- June 10, 2020
- Posted by: Kirsten Campbell
- Category: Blog
Families pass down more than just genes, recipes and lame jokes. Financial habits are inherited and shape us just like our DNA; a generation of spenders will likely produce the same. So why is generational wealth such a big deal?
What is it
Accumulated financial assets passed down within a family is the basic concept of generational wealth. It can take on many forms: real estate, life insurance, cash, family business, stocks and other assets. It’s inherited and circulates within a family, representing freedom in the form of financial security, choice and opportunity.
Why it matters
Student loan debt has reached nearly $1 trillion, home buying has become a pipe dream for most millennials, and the job market is dominated by nepotism.

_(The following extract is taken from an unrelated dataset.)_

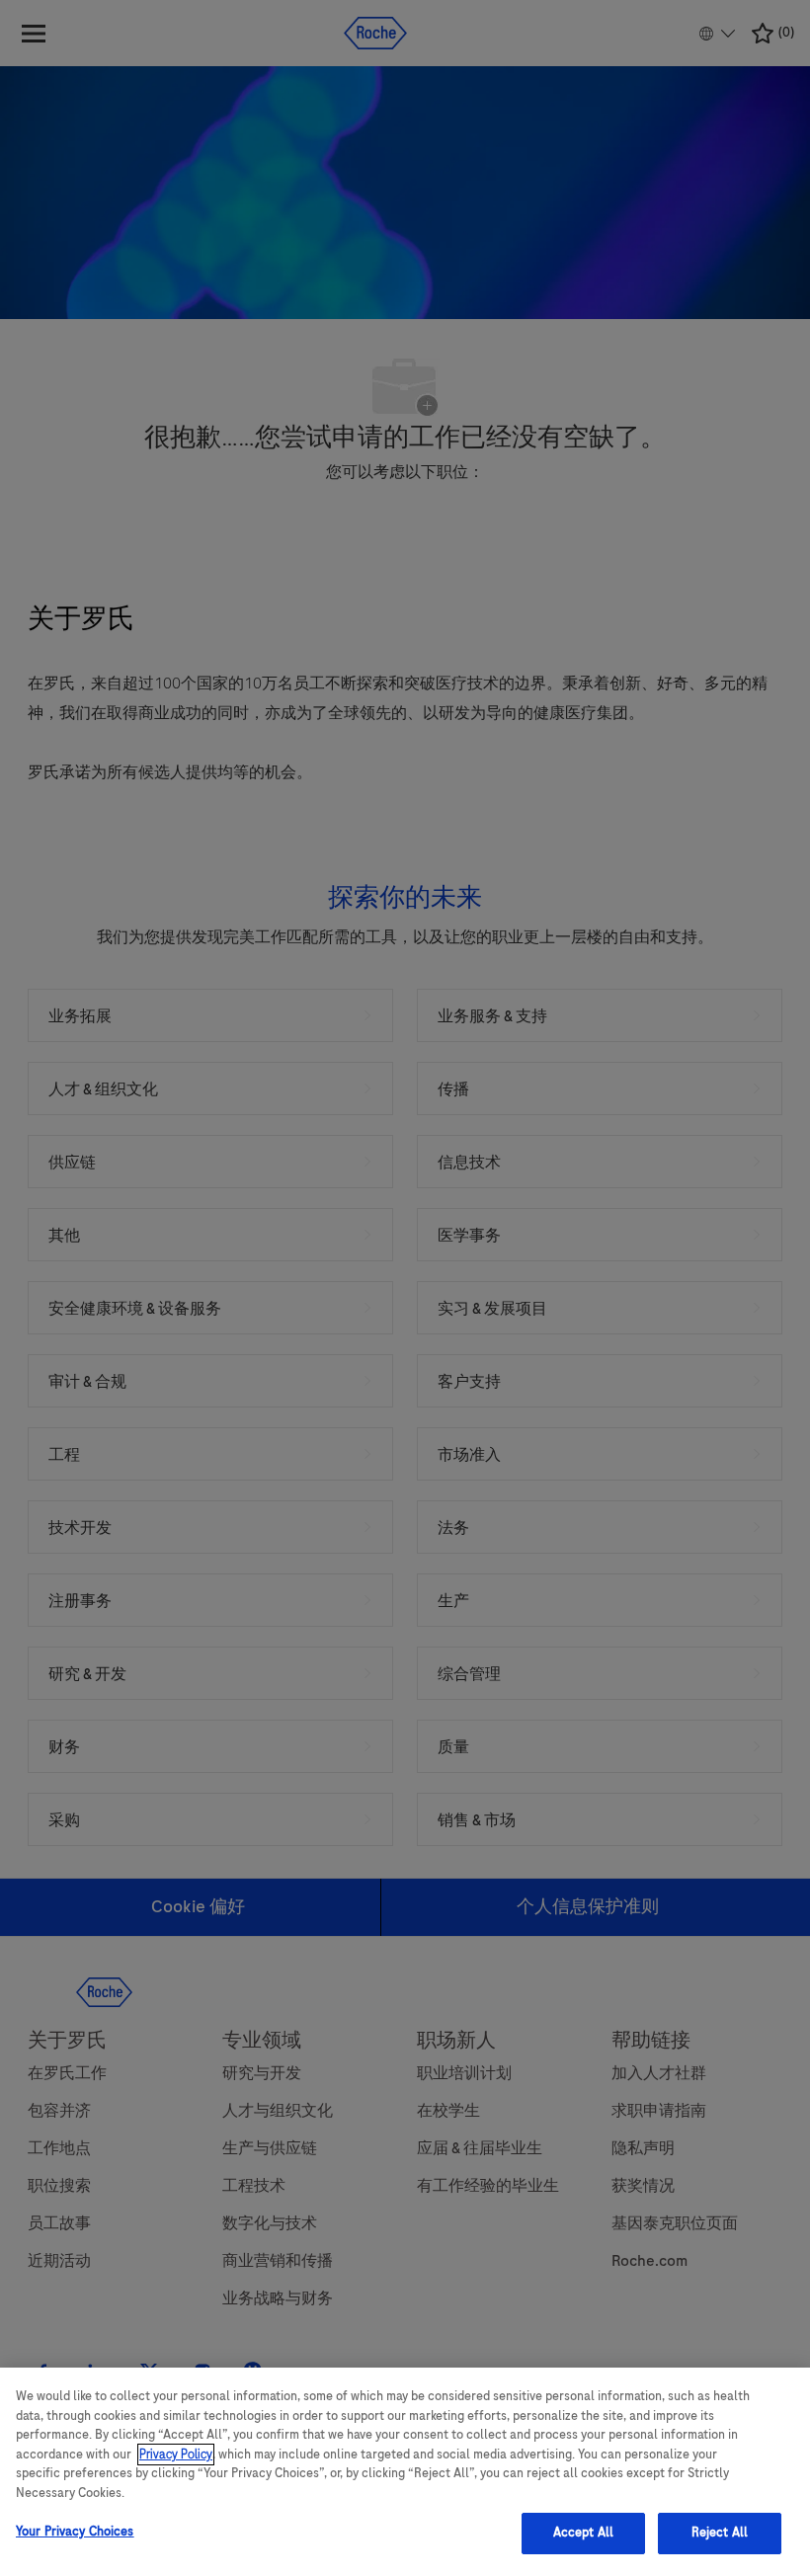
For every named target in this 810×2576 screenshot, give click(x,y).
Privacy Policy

Now imagine that your family has the resources to pay for college tuition, offer a sizeable down payment for first time homebuyers, or cover rent while you’re interning or starting a career.

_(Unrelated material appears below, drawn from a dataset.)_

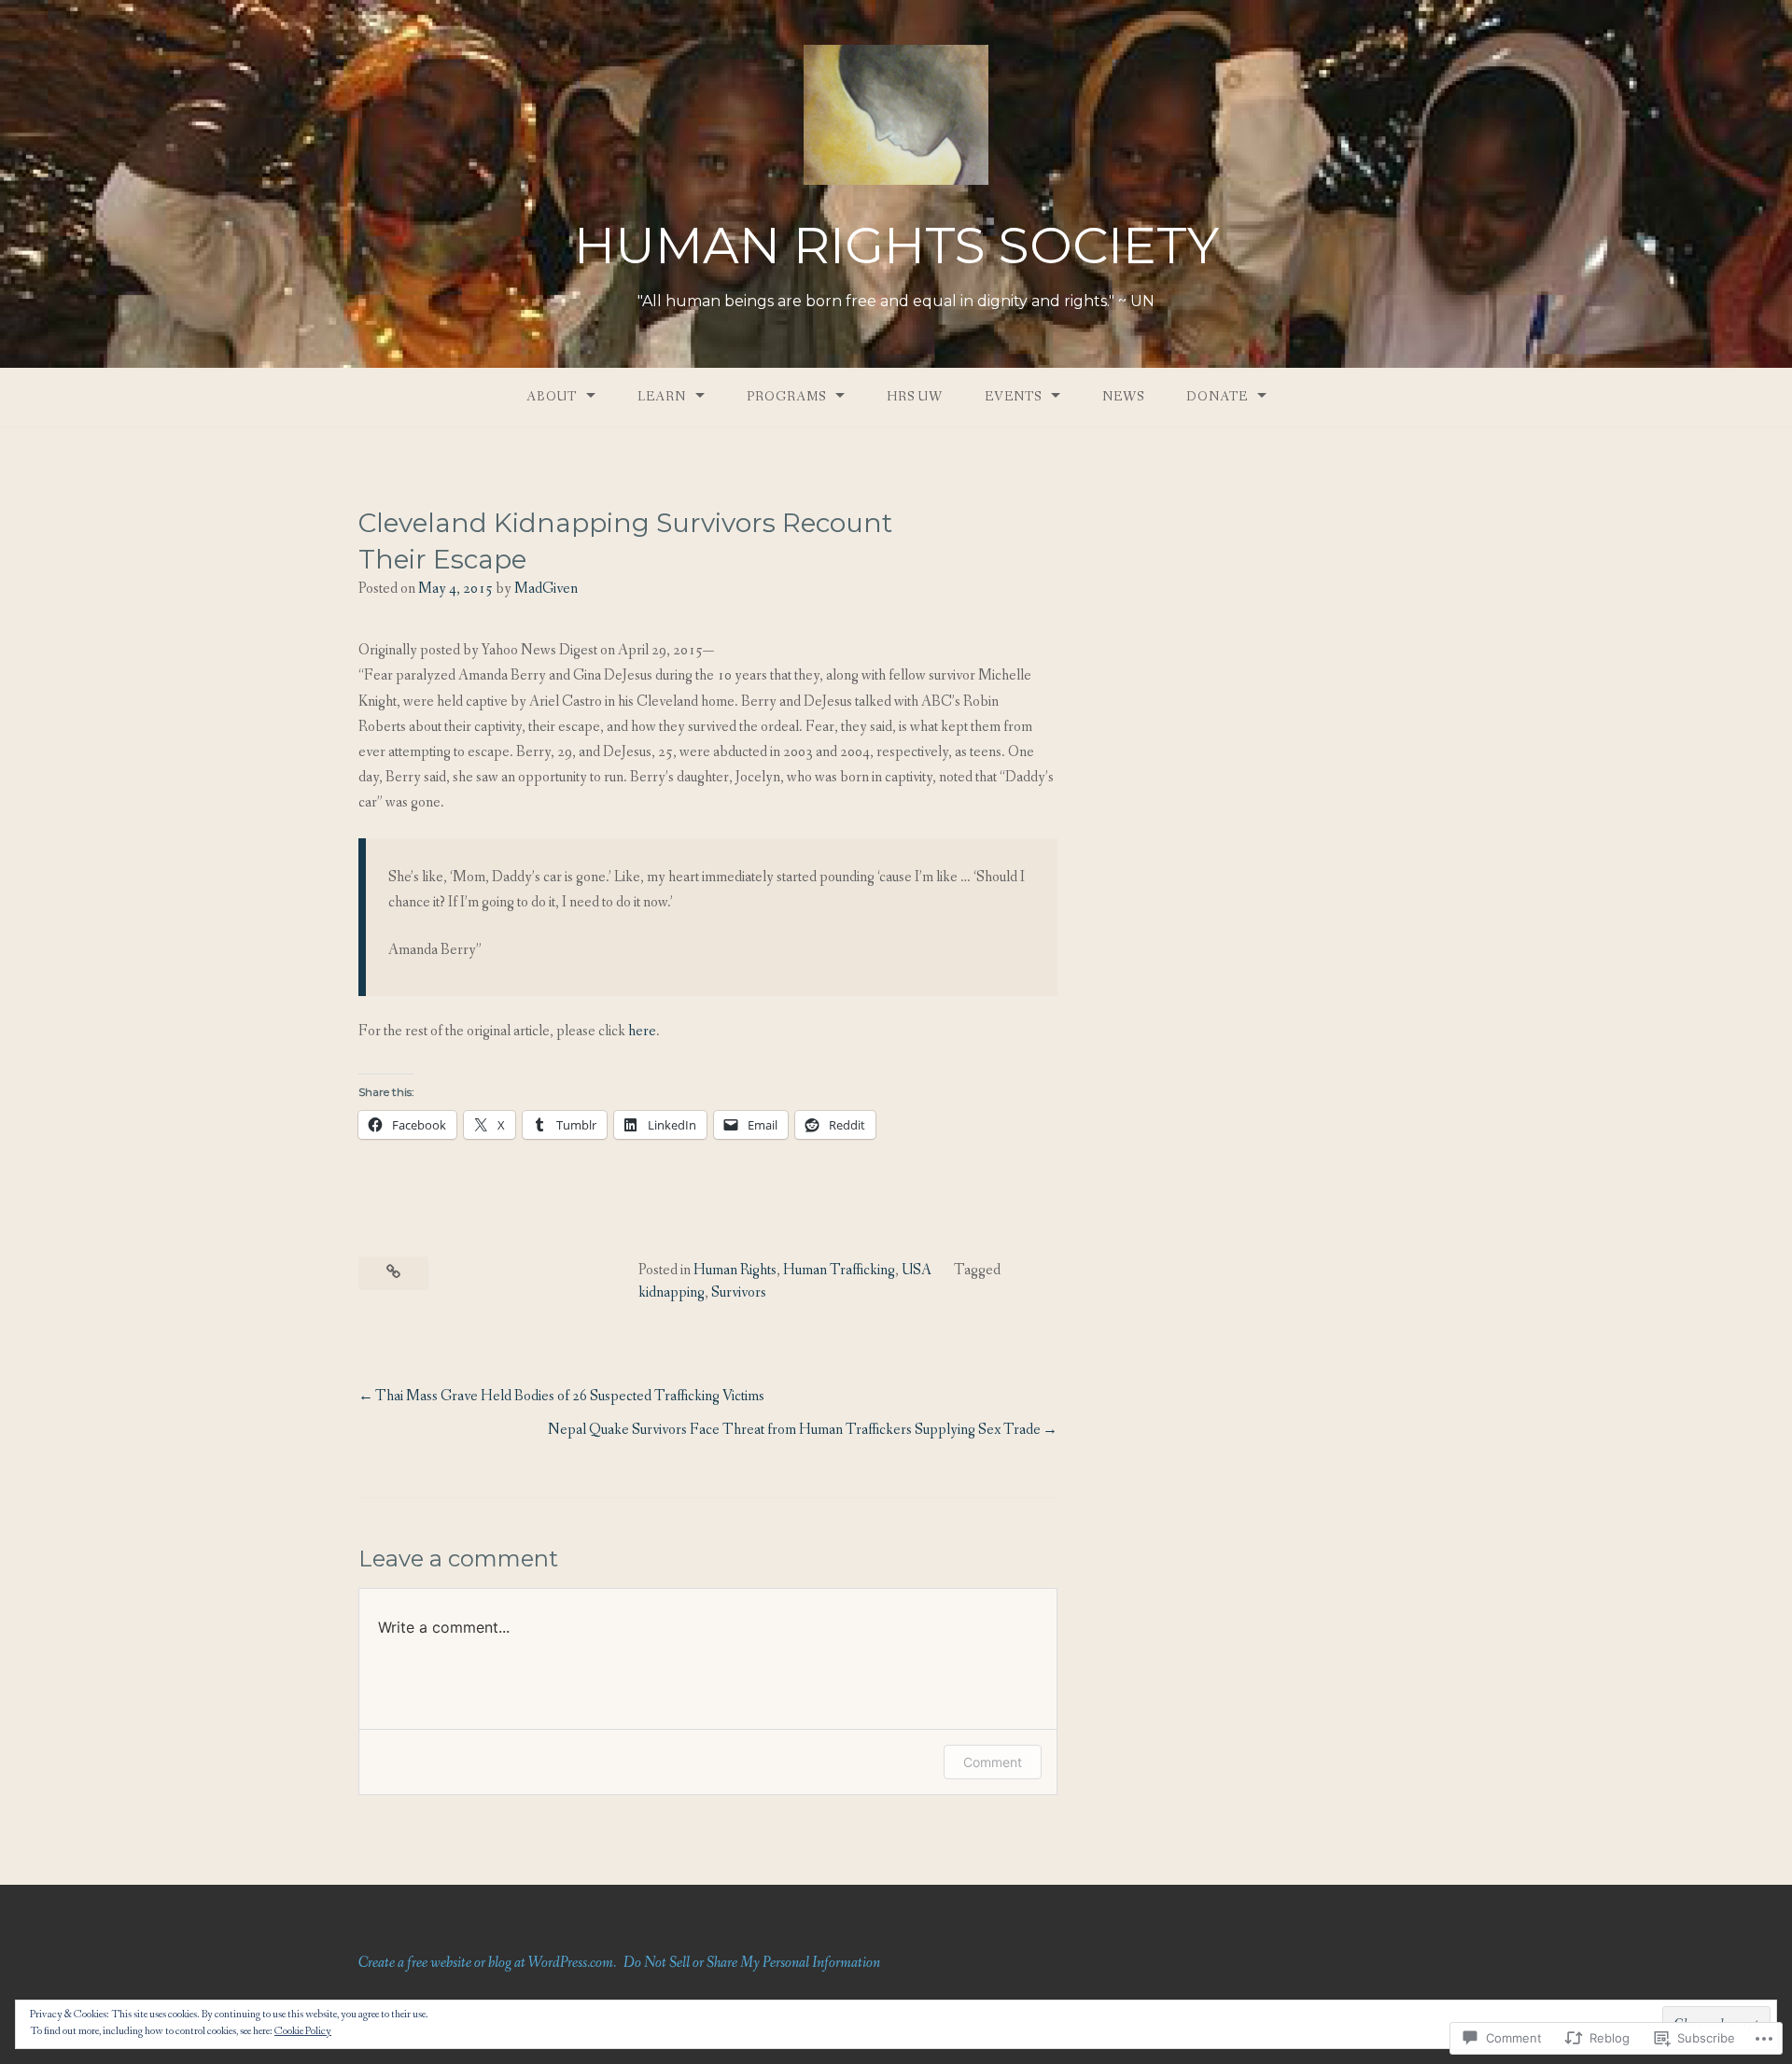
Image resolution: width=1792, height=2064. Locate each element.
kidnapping (671, 1292)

Most people aren’t fortunate enough to have these powerful opportunities and it’s nearly impossible to compete in the same arena as the folks who do. It’s like playing a game of Monopoly after everyone else has already received a multi-lap (or 400+ year) headstart.
Generational wealth — inheritances in particular — perpetuate the Black-White wealth gap to the tune of $40,000 vs $150,000+, respectively. As Adam Harris writes, considering inheritances of only $10,000 are considered “transformative” assets due to their ability to “alter the course” of someone’s life, generational wealth is a big freaking deal. And not having access to it is an even bigger deal. Straight up, it’s a long-term problem.

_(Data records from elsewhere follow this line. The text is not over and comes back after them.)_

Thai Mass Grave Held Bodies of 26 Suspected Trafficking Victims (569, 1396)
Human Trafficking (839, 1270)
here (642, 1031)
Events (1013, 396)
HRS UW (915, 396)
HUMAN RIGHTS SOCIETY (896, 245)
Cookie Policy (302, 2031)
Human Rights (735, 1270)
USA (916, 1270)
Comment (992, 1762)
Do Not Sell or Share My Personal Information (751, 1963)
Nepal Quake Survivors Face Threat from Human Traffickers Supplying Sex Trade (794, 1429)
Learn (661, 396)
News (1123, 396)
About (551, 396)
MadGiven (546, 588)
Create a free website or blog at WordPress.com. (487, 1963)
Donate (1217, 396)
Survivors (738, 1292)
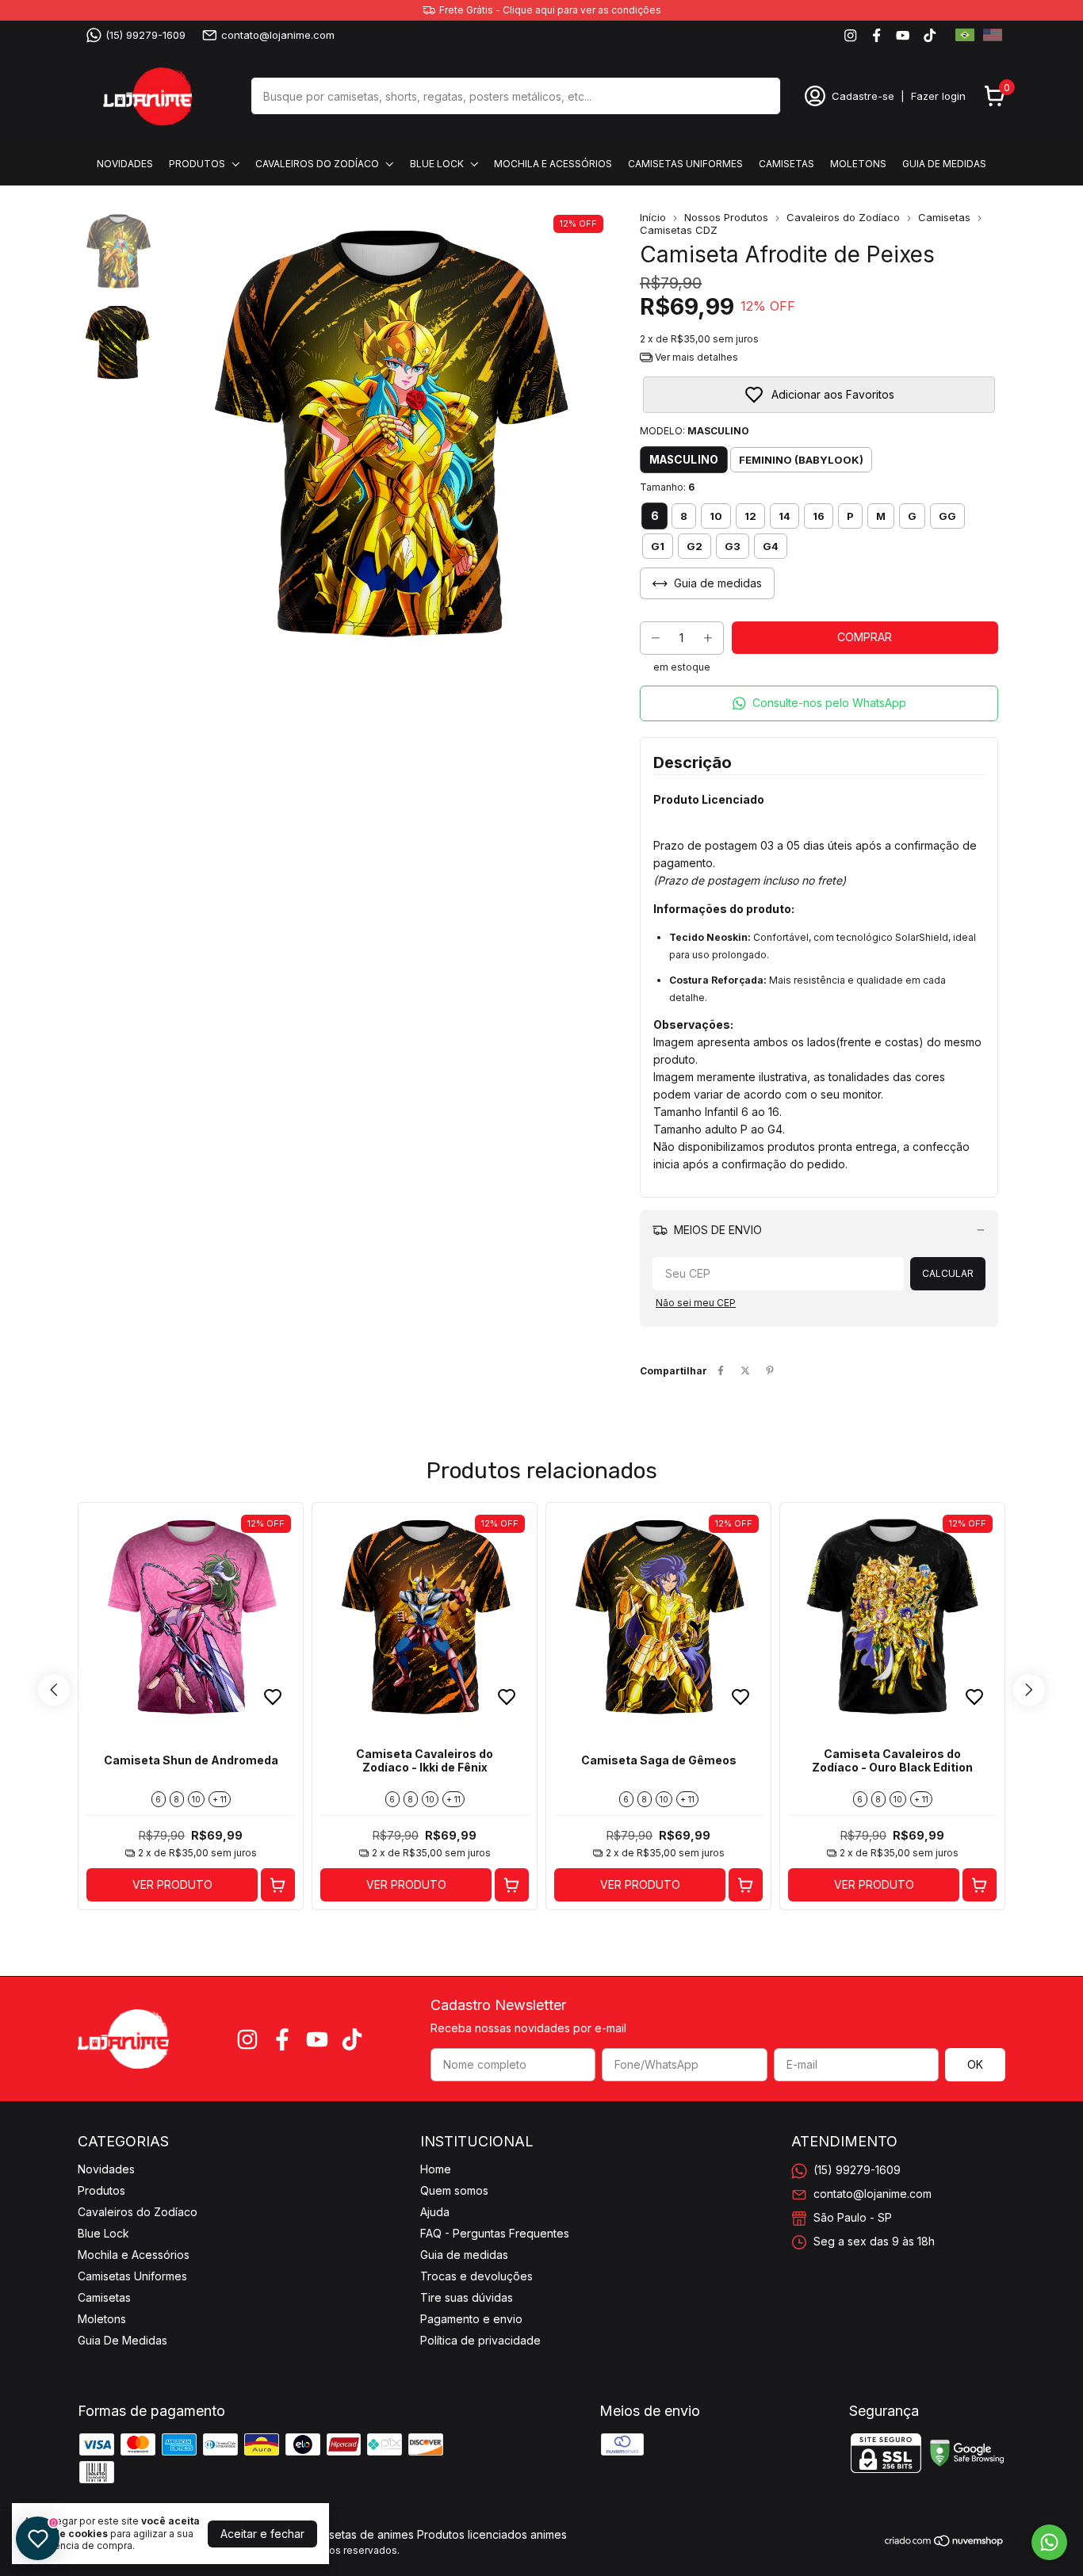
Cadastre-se (863, 96)
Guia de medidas (464, 2254)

How equity crowdfunding supports building generational wealth
The 2008 recession ushered in an era of financial catastrophe for many, but it also sparked hope with the emergence of the JOBS Act. Since its inception, equity crowdfunding has proven to be more fruitful for marginalized groups than the entire VC industry. Underrepresented founders with fresh ideas finally have tangible access to folding money, giving them the ability to start their business and oftentimes catapult over the Valley of Death. Plus, diversity fuels innovation and equity crowdfunding bolsters diversity in every way— including offering ordinary people the opportunities to own equity in young companies, while they’re still affordable. Now, through equity crowdfunding, a more diverse group of founders, companies and ideas can receive funding and the ripple effects could change small businesses, the economy and social classes forever.
Where to start
As they say, ‘Rome wasn’t built in a day’. Well, neither was the wealth of the most powerful families in America— and no, we don’t mean the Kardashians, they aren’t even an afterthought in this circle. Start by investing in your community and owning a piece of the shops you frequently patronize. Not only will you be supporting entrepreneurs and small businesses, but you’ll be off to a healthy start establishing generational wealth for yourself and your community as well.
And what better time to do this than now, in 2020? A moment in time where Covid-19 has exacerbated the already appalling health and economic conditions of the poor across America, and the murder of George Floyd has lanced the wounds of social injustice throughout the world. Perhaps now is the time for us to challenge ourselves to change the financial and social narrative for ourselves, our community and most importantly, the generations to follow. How? By setting the intention toward building wealth, not simply making money.
There can be no social justice without economic justice. #KeepTheLightOn may be a good place to start.